Frankly, it’s a misuse of timers to create a Timer to run now with absolutely no delay. And whether or not you call it a bug, there’s no way to prevent it. createTimer creates a Timer Object and passes it to the Quartz timer library. In a separate thread the Quartz timer creates a schedule for when to execute the passed in lambda. The execution of the lambda occurs in a separate thread. Thus, Quartz starts executing the lambda even before the call to createTimer returns.

Because we don’t really have access to creating our own threads in Rules DSL, and we shouldn’t be creating our own threads in Rules anyway, we are misusing Timers to create a separate tread in this case.

:laughing:

I’ve mentioned it before and I’ll mention it again. A whole lot of time is being spent to work around limitations of the Rules DSL here. Personally, I think this time would be better spent working with Scripted Automation where:

  • the timing problems go away because only one instance of a Rule can run at the same time eliminating the race condtion
  • this DP is already written and tested and can be used as a simple library call
  • as time passes, Rules DSL is going to slowly become less and less popular as more users come on using NGRE with Python or JavaScript or JSONDB stored Rules first

A couple of things stand out.

  • the error is indeed coming from the Timer’s lambda, I can see that with the Procedures$Procedure0 in the first line of the error
  • it’s definitely coming from the else clause which I can see by the XIfExpressionImpl...(conditionalExpression: false) (I only mention these two parts for general interest in learning to interpret exceptions from Rules)
  • null errors are often misleading; I don’t think that’s the case here but in general, a null error often indicates a type error and the variable isn’t actually null, the engine just couldn’t coerce the Object to a type that makes sense for the operation. The key takeaway from this is that it’s possible that the problem is with the argument passed to reschedule().

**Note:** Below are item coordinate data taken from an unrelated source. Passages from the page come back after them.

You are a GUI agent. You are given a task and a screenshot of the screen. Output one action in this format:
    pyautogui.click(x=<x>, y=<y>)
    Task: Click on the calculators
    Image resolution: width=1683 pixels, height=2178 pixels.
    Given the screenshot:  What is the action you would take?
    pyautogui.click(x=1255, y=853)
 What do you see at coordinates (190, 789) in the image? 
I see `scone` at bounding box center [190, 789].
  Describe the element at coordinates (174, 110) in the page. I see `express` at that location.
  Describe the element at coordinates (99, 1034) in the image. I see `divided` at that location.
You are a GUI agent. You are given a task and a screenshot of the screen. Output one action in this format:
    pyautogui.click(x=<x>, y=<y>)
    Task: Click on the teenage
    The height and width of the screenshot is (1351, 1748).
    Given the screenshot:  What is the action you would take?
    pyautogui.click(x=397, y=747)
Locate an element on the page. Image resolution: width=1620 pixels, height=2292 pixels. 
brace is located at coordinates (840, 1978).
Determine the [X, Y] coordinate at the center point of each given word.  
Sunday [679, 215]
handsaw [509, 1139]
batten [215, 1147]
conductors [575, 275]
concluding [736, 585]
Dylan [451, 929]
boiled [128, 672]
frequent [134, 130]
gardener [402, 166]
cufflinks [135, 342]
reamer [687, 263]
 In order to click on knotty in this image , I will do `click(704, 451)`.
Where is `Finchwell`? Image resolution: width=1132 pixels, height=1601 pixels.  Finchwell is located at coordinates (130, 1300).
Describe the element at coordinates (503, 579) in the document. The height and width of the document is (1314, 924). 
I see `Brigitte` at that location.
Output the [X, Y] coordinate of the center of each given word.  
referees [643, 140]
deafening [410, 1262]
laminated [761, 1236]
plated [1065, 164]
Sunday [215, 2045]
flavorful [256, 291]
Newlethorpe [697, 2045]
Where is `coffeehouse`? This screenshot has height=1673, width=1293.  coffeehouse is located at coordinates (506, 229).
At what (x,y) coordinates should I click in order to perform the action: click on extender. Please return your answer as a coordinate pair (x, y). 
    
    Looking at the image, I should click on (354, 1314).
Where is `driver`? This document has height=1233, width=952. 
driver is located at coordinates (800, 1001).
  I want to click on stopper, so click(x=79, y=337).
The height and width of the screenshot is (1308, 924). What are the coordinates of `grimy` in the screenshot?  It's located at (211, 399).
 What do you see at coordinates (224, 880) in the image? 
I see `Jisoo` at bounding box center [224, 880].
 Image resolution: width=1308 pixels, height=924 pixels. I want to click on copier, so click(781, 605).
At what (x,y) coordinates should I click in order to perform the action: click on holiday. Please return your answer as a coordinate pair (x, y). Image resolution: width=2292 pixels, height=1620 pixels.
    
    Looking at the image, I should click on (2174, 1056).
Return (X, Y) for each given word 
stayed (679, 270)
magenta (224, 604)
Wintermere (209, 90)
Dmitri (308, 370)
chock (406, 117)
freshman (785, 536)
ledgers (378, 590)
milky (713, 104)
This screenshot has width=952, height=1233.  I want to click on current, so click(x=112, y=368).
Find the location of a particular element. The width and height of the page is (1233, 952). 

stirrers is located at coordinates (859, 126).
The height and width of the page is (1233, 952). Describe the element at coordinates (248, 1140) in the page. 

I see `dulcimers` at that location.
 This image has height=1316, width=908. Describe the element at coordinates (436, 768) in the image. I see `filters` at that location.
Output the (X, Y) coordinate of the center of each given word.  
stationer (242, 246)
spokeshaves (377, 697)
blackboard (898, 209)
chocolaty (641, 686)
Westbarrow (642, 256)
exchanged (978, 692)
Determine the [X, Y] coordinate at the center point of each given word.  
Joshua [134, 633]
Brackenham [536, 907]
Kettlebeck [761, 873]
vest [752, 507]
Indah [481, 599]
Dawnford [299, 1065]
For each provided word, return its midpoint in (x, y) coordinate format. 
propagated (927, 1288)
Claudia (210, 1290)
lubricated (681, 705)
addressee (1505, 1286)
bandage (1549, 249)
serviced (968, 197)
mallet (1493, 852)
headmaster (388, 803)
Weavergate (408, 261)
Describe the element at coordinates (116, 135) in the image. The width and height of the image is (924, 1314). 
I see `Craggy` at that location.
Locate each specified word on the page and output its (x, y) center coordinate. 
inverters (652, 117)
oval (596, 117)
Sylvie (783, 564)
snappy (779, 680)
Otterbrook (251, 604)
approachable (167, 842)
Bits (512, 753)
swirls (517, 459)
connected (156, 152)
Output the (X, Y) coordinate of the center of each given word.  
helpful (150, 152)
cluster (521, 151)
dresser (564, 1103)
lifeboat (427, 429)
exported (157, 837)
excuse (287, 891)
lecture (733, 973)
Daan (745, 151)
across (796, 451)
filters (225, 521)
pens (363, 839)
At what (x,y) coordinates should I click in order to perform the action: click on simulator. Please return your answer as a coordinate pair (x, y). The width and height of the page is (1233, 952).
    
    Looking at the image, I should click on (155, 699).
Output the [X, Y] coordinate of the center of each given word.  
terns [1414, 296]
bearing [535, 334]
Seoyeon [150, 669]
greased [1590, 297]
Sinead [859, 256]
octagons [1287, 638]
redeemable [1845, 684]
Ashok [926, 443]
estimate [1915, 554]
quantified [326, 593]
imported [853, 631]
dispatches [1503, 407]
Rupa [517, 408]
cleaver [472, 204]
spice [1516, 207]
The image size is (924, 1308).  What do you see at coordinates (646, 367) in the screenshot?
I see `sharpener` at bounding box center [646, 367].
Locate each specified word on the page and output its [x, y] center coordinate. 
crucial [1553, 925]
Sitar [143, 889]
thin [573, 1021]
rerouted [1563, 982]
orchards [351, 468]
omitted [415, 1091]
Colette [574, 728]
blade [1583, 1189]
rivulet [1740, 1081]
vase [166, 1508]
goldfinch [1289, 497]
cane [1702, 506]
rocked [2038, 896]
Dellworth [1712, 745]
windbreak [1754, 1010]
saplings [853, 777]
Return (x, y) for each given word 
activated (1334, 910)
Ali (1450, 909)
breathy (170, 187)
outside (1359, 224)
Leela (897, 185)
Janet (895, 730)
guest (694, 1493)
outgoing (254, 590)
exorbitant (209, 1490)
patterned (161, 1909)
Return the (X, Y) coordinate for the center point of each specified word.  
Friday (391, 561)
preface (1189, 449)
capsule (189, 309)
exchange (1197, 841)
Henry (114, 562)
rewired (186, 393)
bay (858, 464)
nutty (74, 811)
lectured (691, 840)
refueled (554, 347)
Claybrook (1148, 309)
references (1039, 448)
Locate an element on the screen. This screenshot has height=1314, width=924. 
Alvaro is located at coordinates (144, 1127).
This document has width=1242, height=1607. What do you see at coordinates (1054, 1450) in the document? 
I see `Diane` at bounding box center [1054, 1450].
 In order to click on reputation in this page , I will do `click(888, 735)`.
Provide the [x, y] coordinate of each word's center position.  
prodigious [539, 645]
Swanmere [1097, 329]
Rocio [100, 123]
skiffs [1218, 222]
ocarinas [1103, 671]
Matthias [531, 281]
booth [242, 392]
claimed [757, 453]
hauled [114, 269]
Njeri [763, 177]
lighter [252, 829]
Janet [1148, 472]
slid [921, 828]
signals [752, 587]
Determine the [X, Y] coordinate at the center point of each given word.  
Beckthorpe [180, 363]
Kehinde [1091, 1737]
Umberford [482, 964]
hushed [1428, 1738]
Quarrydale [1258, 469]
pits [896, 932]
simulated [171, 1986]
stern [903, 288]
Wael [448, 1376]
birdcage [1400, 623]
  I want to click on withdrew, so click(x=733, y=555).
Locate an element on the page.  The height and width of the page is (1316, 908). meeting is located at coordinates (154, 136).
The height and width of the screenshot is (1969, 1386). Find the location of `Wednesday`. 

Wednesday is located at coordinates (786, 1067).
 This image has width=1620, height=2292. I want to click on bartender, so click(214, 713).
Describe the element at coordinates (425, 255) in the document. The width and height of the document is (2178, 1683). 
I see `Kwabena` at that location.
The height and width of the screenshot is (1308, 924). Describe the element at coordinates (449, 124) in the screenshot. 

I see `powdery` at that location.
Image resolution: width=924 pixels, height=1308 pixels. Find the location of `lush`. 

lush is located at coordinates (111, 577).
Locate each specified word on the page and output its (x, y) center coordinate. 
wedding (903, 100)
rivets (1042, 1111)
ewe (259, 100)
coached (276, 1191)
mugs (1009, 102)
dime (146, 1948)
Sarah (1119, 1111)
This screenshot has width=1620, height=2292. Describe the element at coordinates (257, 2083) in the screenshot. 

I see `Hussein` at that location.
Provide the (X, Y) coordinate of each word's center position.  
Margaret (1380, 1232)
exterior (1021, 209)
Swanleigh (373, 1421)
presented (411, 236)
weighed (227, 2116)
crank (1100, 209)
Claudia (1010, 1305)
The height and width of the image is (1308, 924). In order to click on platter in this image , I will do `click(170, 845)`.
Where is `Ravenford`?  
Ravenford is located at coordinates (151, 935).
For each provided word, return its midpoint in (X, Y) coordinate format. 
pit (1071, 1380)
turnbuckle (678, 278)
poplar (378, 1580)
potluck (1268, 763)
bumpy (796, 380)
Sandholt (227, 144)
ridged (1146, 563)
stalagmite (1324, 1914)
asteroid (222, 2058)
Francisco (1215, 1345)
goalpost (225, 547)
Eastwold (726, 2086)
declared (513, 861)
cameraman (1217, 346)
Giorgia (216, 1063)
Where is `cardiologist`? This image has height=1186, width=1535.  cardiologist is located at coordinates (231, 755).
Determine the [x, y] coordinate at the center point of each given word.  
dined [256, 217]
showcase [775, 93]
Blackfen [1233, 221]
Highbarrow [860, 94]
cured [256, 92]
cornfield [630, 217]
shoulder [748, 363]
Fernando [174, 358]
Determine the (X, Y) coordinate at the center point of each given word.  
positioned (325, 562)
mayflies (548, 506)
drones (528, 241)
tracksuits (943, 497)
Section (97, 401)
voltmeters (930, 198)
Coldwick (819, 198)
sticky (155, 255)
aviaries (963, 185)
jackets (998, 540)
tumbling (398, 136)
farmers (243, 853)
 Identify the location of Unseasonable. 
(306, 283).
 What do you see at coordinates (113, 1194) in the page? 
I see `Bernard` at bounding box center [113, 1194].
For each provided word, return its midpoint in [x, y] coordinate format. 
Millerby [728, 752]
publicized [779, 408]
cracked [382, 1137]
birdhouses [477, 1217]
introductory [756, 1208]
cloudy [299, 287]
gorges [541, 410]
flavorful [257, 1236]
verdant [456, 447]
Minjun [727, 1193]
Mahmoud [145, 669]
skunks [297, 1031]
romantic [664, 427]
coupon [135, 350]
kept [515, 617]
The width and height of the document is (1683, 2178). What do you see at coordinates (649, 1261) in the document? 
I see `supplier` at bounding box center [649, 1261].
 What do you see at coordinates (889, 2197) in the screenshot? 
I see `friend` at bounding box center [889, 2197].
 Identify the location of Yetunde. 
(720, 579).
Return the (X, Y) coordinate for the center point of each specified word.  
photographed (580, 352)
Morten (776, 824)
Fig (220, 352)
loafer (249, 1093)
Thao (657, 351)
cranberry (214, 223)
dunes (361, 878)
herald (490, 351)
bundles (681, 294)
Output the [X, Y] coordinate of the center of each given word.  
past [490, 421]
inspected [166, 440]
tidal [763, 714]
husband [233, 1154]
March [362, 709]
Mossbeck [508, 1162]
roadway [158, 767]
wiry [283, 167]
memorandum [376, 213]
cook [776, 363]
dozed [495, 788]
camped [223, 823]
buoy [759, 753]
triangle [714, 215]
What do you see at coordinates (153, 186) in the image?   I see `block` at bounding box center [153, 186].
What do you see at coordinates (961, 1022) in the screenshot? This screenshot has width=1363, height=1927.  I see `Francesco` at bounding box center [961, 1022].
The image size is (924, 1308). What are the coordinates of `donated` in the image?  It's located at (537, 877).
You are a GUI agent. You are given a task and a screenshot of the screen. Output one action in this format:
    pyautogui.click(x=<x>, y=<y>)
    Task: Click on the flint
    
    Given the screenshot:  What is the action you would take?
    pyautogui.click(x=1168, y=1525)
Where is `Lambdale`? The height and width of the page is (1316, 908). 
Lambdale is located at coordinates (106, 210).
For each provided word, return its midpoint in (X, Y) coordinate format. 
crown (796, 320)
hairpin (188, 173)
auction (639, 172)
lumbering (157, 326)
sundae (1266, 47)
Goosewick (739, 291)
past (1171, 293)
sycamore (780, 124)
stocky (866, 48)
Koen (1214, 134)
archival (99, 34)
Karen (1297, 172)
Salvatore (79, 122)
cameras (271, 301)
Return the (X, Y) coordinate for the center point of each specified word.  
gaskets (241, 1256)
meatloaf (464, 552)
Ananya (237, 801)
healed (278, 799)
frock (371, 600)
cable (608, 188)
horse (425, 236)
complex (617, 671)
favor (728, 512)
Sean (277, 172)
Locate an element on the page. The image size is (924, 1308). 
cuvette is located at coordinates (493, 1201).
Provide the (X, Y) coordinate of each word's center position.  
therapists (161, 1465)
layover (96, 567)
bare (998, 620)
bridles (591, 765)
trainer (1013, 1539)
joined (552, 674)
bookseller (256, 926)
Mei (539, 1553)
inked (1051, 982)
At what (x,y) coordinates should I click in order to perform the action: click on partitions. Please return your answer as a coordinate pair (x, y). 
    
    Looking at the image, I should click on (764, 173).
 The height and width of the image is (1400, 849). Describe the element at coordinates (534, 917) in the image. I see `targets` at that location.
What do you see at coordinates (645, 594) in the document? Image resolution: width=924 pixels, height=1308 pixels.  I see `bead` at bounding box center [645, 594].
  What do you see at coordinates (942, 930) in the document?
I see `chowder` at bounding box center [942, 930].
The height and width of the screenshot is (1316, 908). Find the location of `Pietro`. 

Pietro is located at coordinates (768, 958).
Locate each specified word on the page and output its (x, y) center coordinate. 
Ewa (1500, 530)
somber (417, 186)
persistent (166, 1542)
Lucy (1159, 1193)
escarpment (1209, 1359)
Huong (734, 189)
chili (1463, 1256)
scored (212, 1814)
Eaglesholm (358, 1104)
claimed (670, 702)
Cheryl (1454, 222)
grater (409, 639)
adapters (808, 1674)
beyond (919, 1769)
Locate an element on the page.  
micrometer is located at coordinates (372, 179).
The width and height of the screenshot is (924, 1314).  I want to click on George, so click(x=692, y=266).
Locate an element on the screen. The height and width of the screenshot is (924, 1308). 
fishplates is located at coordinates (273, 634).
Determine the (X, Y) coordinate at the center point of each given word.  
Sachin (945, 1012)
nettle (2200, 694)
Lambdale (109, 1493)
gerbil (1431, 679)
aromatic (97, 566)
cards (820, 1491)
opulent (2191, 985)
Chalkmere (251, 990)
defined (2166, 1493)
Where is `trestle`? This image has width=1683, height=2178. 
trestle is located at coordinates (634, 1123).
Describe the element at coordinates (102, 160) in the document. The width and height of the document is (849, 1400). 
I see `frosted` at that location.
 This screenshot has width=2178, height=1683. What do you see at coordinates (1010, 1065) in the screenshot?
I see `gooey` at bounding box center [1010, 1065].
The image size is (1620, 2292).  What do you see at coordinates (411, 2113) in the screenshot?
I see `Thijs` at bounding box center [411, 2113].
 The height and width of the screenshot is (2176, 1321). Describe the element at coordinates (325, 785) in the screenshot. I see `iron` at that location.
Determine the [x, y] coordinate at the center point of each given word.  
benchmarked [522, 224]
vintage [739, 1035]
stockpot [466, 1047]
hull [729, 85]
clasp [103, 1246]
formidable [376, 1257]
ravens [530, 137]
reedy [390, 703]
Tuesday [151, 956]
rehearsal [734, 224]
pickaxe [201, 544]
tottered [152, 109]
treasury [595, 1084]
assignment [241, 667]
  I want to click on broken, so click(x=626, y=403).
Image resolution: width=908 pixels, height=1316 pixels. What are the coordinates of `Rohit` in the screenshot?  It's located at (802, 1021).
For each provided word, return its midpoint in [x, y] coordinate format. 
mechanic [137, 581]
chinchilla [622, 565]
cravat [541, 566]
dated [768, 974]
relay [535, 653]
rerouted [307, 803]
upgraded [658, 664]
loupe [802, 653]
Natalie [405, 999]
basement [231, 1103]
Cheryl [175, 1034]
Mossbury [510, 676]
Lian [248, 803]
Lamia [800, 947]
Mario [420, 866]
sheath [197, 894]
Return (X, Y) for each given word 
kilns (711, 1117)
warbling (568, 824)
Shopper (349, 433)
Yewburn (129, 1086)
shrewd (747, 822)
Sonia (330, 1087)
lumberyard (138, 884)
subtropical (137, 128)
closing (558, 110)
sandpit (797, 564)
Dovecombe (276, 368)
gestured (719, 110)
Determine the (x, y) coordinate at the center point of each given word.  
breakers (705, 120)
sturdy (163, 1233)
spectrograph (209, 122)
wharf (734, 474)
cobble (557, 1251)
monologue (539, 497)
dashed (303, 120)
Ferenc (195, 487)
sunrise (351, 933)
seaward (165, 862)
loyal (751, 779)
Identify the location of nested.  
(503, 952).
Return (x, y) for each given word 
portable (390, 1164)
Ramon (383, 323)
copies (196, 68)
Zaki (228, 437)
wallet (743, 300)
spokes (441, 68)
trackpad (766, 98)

I agree with rossko57 that it seems unlikely that you would get through that many lines of code before the call to createTimer returned. But so far that seems the be the most likely explanation despite the bullet points above. You could confirm this by adding a log statement immediately before and immediately after the call to createTimer. If you see the logs from inside the Timer’s lambda before the statement after the call to createTimer you will know with some degree of certainty that the lambda is successfully executing before the call to createTimer returns.

Ultimately the solution will be the same, schedule the timer to at least a little bit into the future to ensure that the call to createTimer returns before the lambda runs.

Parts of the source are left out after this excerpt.